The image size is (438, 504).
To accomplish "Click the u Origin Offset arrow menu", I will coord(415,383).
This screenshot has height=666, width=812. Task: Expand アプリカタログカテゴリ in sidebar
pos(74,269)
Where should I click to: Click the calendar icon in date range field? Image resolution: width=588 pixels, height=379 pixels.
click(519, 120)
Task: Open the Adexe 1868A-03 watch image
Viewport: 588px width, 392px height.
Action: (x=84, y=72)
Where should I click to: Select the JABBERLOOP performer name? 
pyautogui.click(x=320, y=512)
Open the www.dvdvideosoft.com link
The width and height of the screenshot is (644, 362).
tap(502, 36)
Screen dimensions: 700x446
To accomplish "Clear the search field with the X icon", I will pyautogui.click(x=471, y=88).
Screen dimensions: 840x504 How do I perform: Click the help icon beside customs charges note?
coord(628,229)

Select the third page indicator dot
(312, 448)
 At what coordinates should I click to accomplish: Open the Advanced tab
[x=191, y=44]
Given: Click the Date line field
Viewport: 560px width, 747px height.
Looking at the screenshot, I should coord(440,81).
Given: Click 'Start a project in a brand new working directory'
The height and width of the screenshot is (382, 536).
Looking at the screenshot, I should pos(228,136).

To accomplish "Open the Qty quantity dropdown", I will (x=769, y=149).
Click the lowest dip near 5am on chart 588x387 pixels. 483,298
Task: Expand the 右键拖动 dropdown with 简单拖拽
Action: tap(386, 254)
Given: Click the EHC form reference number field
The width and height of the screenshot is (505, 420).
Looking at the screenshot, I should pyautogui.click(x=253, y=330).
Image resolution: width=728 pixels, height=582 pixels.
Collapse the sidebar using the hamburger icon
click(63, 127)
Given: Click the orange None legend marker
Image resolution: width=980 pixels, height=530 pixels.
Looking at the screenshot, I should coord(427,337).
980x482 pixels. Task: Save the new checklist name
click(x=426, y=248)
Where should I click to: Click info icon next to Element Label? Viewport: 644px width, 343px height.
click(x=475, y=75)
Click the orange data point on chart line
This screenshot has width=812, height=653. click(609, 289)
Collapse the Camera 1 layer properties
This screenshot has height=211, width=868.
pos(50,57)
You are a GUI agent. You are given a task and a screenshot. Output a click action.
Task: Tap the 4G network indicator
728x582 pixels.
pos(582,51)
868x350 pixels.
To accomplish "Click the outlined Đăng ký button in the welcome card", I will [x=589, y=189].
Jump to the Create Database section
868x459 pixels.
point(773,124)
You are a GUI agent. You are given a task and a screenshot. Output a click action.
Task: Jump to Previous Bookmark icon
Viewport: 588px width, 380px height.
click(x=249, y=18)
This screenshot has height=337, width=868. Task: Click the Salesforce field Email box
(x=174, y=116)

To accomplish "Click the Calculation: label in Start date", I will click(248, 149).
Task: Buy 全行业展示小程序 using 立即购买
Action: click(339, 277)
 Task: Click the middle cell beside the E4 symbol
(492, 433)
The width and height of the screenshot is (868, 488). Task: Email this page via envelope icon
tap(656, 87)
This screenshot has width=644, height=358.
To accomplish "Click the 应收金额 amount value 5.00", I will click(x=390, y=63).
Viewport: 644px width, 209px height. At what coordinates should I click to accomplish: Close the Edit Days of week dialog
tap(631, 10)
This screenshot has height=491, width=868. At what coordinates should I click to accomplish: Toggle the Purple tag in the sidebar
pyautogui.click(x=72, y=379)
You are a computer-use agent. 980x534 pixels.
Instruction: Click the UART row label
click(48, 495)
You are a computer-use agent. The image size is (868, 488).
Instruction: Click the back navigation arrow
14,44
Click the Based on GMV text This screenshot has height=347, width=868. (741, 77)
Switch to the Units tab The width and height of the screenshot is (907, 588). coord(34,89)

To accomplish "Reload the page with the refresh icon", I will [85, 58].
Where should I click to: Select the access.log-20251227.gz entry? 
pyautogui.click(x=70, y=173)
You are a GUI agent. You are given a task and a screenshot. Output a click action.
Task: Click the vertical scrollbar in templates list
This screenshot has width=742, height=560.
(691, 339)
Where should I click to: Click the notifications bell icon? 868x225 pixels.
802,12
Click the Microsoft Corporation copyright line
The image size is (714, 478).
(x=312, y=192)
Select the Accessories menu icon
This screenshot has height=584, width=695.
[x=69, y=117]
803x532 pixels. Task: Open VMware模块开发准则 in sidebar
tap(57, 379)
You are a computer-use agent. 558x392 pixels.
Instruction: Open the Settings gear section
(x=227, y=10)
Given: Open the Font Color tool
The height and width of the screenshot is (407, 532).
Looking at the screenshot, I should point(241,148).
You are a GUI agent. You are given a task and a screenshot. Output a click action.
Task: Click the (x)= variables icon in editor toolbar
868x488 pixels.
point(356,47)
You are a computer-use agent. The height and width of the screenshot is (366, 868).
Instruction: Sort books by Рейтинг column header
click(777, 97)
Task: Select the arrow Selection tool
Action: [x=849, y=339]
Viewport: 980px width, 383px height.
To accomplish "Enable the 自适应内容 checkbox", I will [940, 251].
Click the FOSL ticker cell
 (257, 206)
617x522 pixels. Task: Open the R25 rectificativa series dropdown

========================================

◆ WORK INSTRUCTIONS ◆
Locate each row above that contains the string "computer" and copy every such row in full. Only matches with the same uppercase and lowercase letters count.

◆ RESULT FOR THIS EXERCISE ◆
You are a computer-use agent. 980x534 pixels.
You are a computer-use agent. The image size is (868, 488).
You are a computer-use agent. 558x392 pixels.
You are a computer-use agent. The height and width of the screenshot is (366, 868).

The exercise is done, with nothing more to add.